To ja już wiem, co mi się w tej grze NAJBARDZIEJ NIE PODOBA.... Projektanci!!!
Organicznie wręcz nie znoszę wszelkiego "zgadywania", obojętne w jakiej sprawie. Lubię wiedzieć z góry wszystko, co jest możliwe.
Życie było by nie do wytrzymania, gdyby wszystko trzeba było zgadywać, gdyby wszystko było jedną wielką niewiadomą - na samą myśl słabo mi się robi.
A są ludzie, którzy w sytuacji, gdy ich życie staje się taką niewiadomą, posuwają się do ostateczności.....
Jeżeli ktoś ma osobowość taką a nie inną, wielką wartością jest dla niego wiedza co go czeka (w zakresie możliwym oczywiście i przy stałym założeniu, że elementu nieprzewidywalności nie da się wykluczyć), to tego samego szuka w rozrywce.
Nawet więcej - w rozrywce ta przewidywalność ma być większa niż w życiu, bo tutaj to jest możliwe. Tutaj "ktoś" ma wpływ na to co będzie i może to opisać w Wiki, zapowiedziach eventów, itd.
Samo czekanie na wieści z Bety jest dla mnie irytujące i upokarzające - nie zrobię eventu bez tego, co przekazują Gracze równolegle grający na Becie, a oni mają tę możliwość, dzięki "łasce" twórców, którzy muszą sprawdzać czy wszystko gra i pozwalają, aby te informacje były przekazywane.

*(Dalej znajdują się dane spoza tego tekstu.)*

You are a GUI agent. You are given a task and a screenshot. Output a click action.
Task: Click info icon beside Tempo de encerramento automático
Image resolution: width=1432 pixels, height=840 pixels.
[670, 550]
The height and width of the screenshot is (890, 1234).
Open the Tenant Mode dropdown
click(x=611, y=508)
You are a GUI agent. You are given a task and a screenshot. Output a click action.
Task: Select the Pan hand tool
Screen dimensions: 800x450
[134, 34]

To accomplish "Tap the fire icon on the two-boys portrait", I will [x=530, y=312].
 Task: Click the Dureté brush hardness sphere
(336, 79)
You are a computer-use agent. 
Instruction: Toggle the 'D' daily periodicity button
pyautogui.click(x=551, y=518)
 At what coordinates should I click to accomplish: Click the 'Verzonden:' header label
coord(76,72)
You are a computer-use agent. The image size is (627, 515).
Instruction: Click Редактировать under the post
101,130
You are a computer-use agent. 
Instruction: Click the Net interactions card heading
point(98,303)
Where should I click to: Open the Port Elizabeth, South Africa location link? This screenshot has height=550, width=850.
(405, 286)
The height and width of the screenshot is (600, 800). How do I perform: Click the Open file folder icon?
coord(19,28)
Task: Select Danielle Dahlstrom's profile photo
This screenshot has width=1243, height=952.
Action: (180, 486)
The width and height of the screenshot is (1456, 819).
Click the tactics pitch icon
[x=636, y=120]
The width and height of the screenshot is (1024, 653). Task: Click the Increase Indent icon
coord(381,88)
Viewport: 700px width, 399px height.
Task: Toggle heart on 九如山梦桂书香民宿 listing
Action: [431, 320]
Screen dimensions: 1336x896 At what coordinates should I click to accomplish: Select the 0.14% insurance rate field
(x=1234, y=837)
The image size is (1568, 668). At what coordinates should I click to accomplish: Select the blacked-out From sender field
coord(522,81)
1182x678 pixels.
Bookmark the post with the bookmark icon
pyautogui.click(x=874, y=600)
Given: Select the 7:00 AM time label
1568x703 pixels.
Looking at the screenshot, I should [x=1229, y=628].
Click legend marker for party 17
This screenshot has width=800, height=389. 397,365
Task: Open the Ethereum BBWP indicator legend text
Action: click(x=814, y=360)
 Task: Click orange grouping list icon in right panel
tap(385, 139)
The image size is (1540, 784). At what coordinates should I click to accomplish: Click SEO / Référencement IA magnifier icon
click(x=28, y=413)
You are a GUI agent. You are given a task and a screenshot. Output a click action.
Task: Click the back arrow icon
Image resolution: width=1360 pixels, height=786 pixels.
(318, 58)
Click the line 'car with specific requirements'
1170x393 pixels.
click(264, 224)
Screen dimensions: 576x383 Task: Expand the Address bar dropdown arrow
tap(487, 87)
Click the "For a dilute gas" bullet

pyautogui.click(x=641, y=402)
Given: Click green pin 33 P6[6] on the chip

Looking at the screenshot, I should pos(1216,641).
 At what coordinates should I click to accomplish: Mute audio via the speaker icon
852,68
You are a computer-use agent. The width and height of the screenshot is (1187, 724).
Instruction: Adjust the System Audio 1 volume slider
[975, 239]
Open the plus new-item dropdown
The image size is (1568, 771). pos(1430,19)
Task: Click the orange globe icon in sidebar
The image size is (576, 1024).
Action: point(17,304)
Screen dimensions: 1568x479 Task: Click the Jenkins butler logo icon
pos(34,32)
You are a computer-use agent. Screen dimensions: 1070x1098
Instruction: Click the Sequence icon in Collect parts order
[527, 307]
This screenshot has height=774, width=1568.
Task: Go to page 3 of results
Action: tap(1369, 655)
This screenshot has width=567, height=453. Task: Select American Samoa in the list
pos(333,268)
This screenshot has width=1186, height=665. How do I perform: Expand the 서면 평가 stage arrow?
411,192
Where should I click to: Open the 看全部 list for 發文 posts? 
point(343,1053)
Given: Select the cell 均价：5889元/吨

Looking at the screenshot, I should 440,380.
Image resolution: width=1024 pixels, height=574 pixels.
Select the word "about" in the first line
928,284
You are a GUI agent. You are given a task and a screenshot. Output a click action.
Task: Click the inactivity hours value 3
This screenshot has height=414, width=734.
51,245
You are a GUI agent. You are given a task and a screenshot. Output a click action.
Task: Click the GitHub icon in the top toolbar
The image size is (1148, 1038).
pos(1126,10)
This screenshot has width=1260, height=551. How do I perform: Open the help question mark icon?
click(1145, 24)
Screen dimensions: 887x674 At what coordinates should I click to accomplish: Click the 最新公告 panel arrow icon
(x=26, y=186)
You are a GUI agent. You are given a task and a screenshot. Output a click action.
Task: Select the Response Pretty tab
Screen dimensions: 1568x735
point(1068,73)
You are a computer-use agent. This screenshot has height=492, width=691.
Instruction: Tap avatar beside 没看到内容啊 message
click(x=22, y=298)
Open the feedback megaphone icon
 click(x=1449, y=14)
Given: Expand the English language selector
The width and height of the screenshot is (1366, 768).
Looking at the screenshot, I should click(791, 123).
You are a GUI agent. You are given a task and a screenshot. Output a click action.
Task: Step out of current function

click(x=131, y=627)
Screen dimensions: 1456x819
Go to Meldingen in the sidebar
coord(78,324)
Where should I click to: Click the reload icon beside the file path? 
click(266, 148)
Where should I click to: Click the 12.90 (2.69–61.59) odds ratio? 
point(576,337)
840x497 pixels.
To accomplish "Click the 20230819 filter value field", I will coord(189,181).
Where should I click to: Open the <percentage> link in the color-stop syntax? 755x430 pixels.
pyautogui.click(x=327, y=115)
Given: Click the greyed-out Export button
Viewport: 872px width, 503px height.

A jak do tego dochodzi czekanie na wieści o kolejnych nagrodach...
W ub. roku event był niezły, event jesienny był dobry a grafika przeurocza, co osładzało resztę...
A tego aktualnego to ja już mam dość.
Teraz weszłam najpierw na Forum, bo aż mi się nie chce wchodzić do gry...
Mam dodatkowe zajęcie akurat od początku eventu jeszcze do jutra, nie mam czasu na wertowanie z wyprzedzeniem listy zadań, więc miałam dwudniową przerwę w evencie, nie dostałam jeszcze żadnej przyzwoitej nagrody i nie mogę się nawet dowiedzieć, czy jakakolwiek będzie...
A końcowej nie chcę (brak miejsca) a i tak nie mam już żadnych szans. Super.